Danielle Citron over at Concurring Opinions invited me to write a guest post expanding on a comment I wrote yesterday on her post on the Google Buzz story. I’m reposting it here with more of the links enabled, which got lost in translation:
Google’s new social networking service, Google Buzz, has obviously been all over the news lately, in part for various complaints about Google’s privacy practices. Those complaints have focused on the way in which Buzz, enrollment in which was automatic for Gmail users, initially defaulted to effectively sharing users’ email contacts with the public. EPIC has filed a complaint with the FTC arguing that this combination of automatic enrollment and “opt-out” of information-sharing was an unfair or deceptive trade practice in violation of Section 5 of the FTC Act.
But that’s not what caught my attention in Danielle’s post. What really set off alarm bells in my head was Danielle’s recounting how her children and their friends, all under the age of 13, suddenly had their Gmail accounts turned into Google Buzz accounts, and then proceeded to upload all sorts of information about themselves using the service. That raises the prospect that Google Buzz, by collecting such information without getting the appropriate parental consent, violated the Children’s Online Privacy Protection Act, or COPPA. I haven’t seen any discussion of this issue anywhere else.

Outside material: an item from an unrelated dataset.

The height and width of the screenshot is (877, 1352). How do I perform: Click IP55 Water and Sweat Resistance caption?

COPPA is one of the few privacy statutes with real bite: it has strict rules that require substantial effort to follow, and the FTC has shown itself to be a vigorous enforcer. Indeed, the FTC has gone after two social networking sites for COPPA violations recently, and in one case imposed a fine of $1 million. So is Google violating COPPA? The answer is unclear but there’s definitely risk for Google here.

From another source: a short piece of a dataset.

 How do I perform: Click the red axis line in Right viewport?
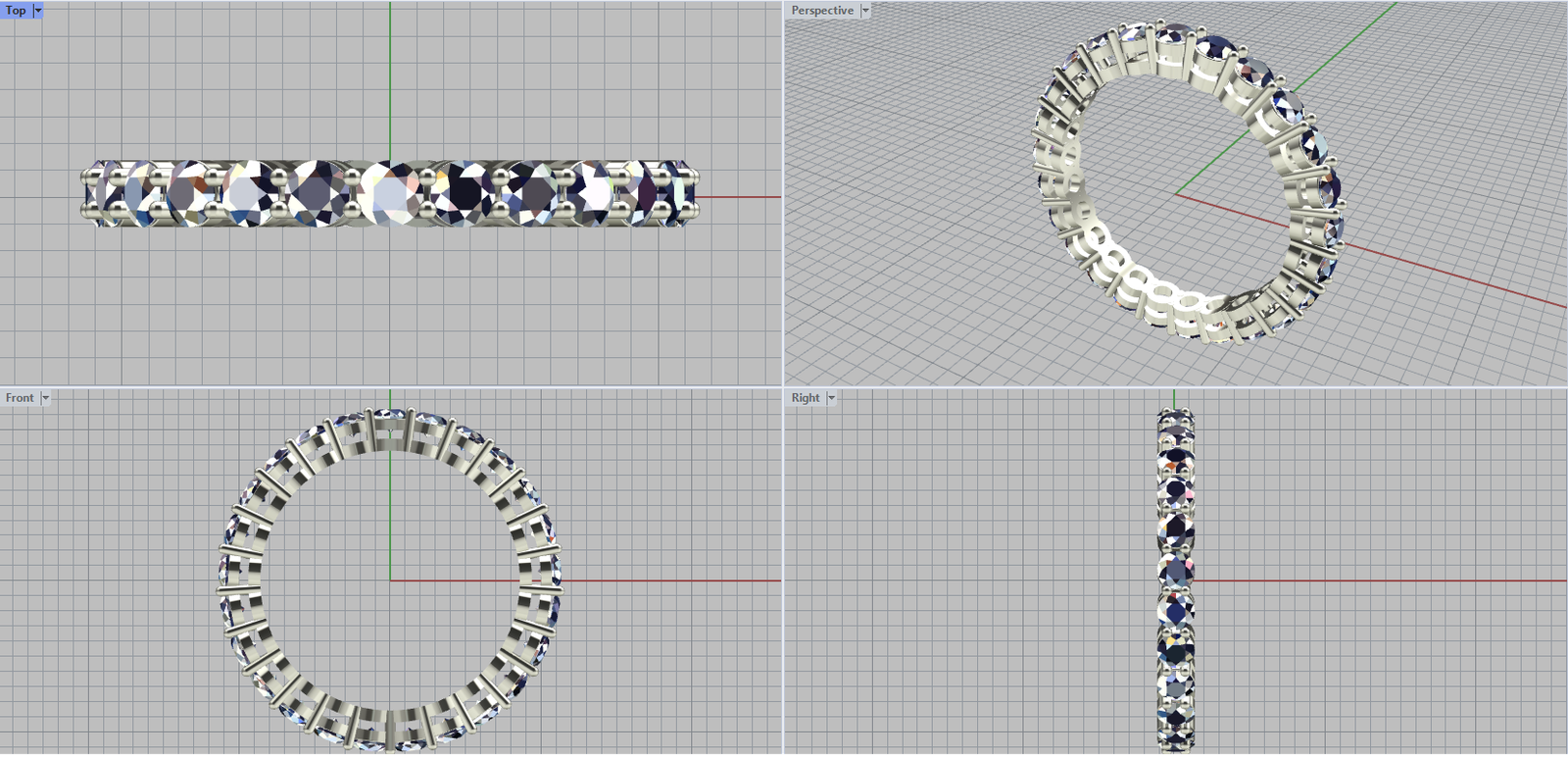coord(1372,580)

COPPA regulates the online collection of information from children under the age of 13. It applies to two classes of websites: those that have “actual knowledge” that they are collecting information from children, and those that are “directed to children.” If a website in either category is going to collect personally identifiable information (PII) from children, it first has to get “verifiable consent” from a parent. The FTC uses a “sliding scale” to determine what sort of verifiable parental consent is required; for information that is going to be publicly disclosed, as here, the FTC’s COPPA regulations require something like a mail-in form or a credit card.
It’s clear that Google has been collecting PII from children and that it hasn’t been getting prior verifiable consent. But it doesn’t need to comply with COPPA if it doesn’t either have actual knowledge or if the site is not directed to children. “Actual knowledge” typically comes about because the site asks for an age or birth date in the registration process—whether or not a human actually looks at it, the site will have “actual knowledge” if a user provides a birth date that is less than 13 years ago. This is in fact the most common vector for COPPA violations: a site asks for the user’s age, but doesn’t bar the user or get verifiable consent if the user responds that they are less than 13. But Buzz didn’t ask for an age when its users joined, so Google doesn’t appear to have “actual knowledge” of Buzz’s users’ ages. [Update: it occurs to me that Google might very well know that some of its Gmail users are under 13, despite what its terms say (see below). So this could still be a problem for Google.]
Even if Google lacks “actual knowledge,” it might still need to comply with COPPA if Buzz is “directed to children.” Buzz users are Gmail users, and Gmail’s terms appear to bar users under 18:
2.3 You may not use the Services and may not accept the Terms if (a) you are not of legal age to form a binding contract with Google . . . .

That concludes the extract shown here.